The Lliga Elit is the first level for the Catalan football teams. It is held every year and it stands at the sixth level of Spanish football with teams five promotions away from the top division. Teams from this league progress into the Tercera Federación Group 5.

== Primera Catalana ==

The Primera Catalana is at the seventh level of Spanish football and the second in the Catalan system.

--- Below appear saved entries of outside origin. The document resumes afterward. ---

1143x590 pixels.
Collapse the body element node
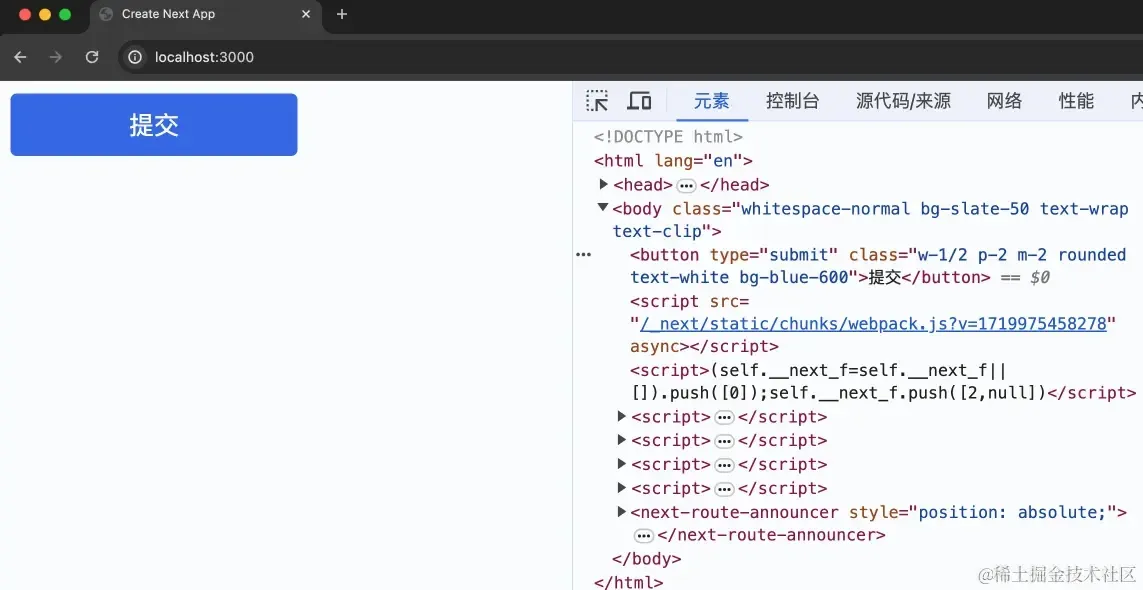pyautogui.click(x=603, y=208)
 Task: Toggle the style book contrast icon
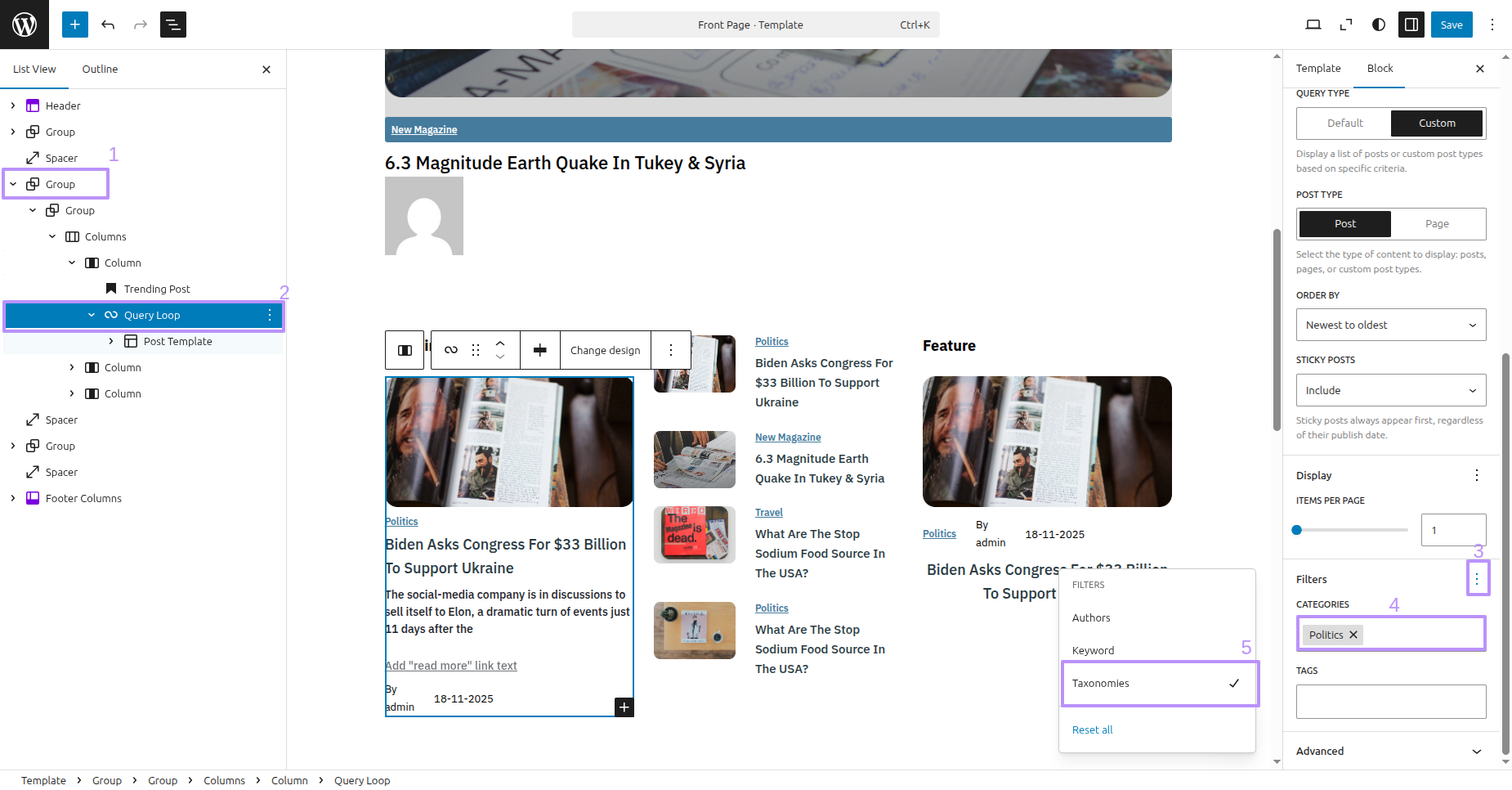[1379, 25]
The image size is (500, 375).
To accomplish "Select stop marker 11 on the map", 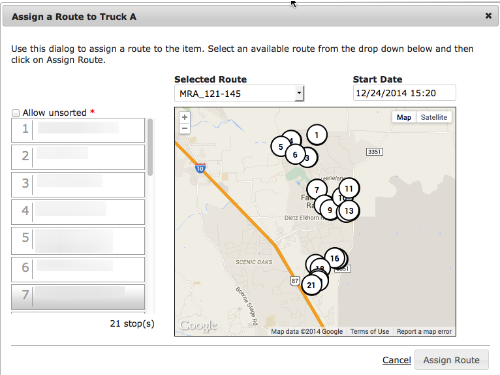I will click(349, 189).
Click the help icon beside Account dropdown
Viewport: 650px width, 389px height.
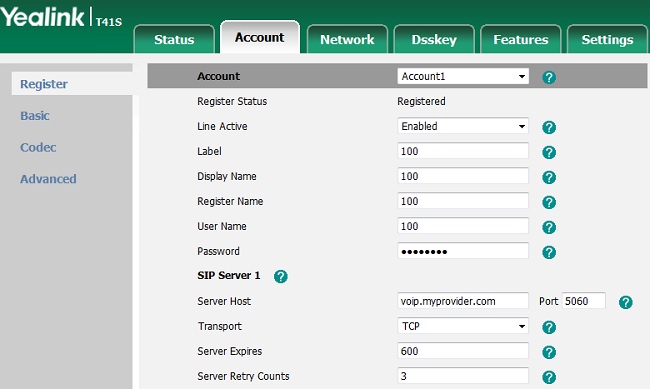(x=549, y=77)
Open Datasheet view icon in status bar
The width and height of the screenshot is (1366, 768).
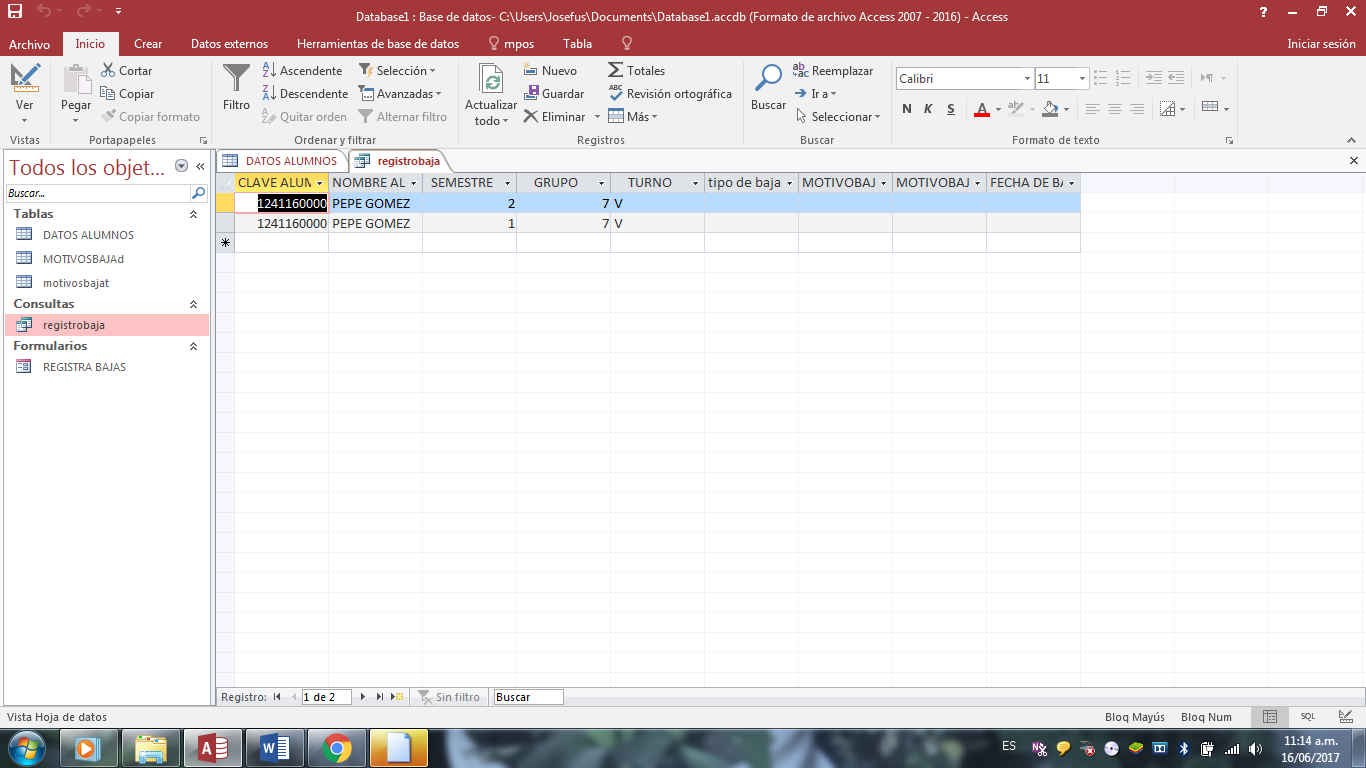coord(1269,717)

==Former Regional Preferente champions==

| Season | Group 1 | Group 2 |
| 1968–69 | Mataró |  |
| 1969–70 | Júpiter |
| 1970–71 | Lleida |
| 1971–72 | Masnou |
| 1972–73 | Barcelona B |
| 1973–74 | Manresa |
| 1974–75 | Masnou (2) |
| 1975–76 | Reus |
| 1976–77 | Europa |
| 1977–78 | Olot |
| 1978–79 | Vilafranca |
| 1979–80 | L'Hospitalet |
| 1980–81 | Santboià |
| 1981–82 | Banyoles |
| 1982–83 | Girona |
| 1983–84 | Manlleu |
| 1984–85 | Blanes | Martinenc |
| 1985–86 | Gramenet | Reus (2) |
| 1986–87 | San Cristóbal | Santboià (2) |
| 1987–88 | Horta | Martinenc (2) |
| 1988–89 | Cristinenc | Sant Cugat |
| 1989–90 | Vilobí | Tortosa |
| 1990–91 | Premià | Manresa (2) |

== Segona Catalana ==

The Segona Catalana is at the eighth level of the Spanish football league system.

== Tercera Catalana ==

Tercera Catalana is at the ninth level of competition of the Spanish football league in Catalonia.

== Quarta Catalana ==

Quarta Catalana is at the tenth level of competition of the Spanish football league system and is the lowest level in Catalonia.